Küreselleşme: Dijital teknoloji ve telekomünikasyondaki gelişmeler, artık şirketlerin işleri bölmelerini ve yapılacak işleri en iyi ve en ucuza yapılacakları yere göndermeleri sağlanacak. Aynı zamanda, Rusya, Doğu Avrupa, Çin ve Hindistan gibi yerlerdeki siyasi ve ekonomik değişiklikler potansiyel olarak bu gibi işleri yapabilecek birçok çalışan sunuyor. Bazı ekonomi uzmanları diğer ülkelerdeki çalışanların daha fazla entelektüel beceri gerektien ve daha yüksek ücretler ödenen işler için gittikçe daha fazla yarışacaklarını öngörüyor. Bu da rekabet üstünlüğü kazanmak için yüksek seviyelerde yaratıcılık ve yenilik sunmak zorunda bırakıyor. Küresel bilgi ekonomisinde, ekonomik gelişme insan sermayesine dayalı olacak. Bu durumda Türkiye’nin de uluslararası sınavlardaki performansını en başarılı ülkelerle aynı seviyeye çıkarması gerekiyor.

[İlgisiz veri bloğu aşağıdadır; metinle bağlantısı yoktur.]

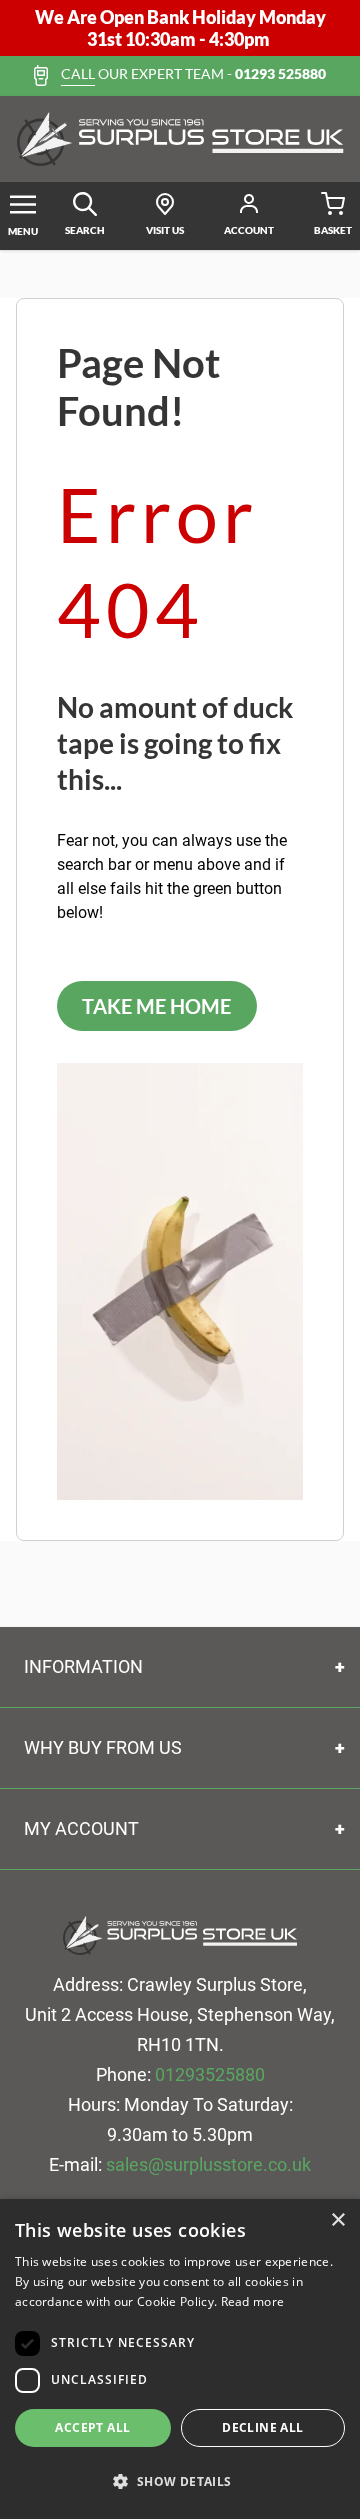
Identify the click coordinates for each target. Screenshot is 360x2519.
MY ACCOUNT (81, 1828)
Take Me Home (156, 1006)
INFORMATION (83, 1666)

Şirket değişimi: Teknoloji, küreselleşme ve diğer rekabet unsurları nedeniyle, şirketler işlerin yapılış şeklini ciddi anlamda değiştirdi. Birçok şirket artık hiyerarşinin ve denetimin daha az olduğu, çalışanların daha bağımsız, yaptıkları işten kişisel olarak sorumlu oldukları “daha düz” örgütler haline geldi. Ayrıca, kendi kendini yöneten ve gittikçe daha zorlayıcı önemli projelerden sorumlu olan çalışma takımlarıyla, iş de çok daha işbirlikçi hale geldi. Aralarındaki etkileşimin çoğunlukla elektronik ortamda gerçekleştiği bu gibi çalışma takımları yapı olarak gittikçe daha küreselleşecek. İşler daha az tahmin edilebilir ve daha istikrarsız hale geldi. Çalışanların projeden projeye ve yıldan yıla yeni güçlüklere ve taleplere ayak uydurması gerekiyor.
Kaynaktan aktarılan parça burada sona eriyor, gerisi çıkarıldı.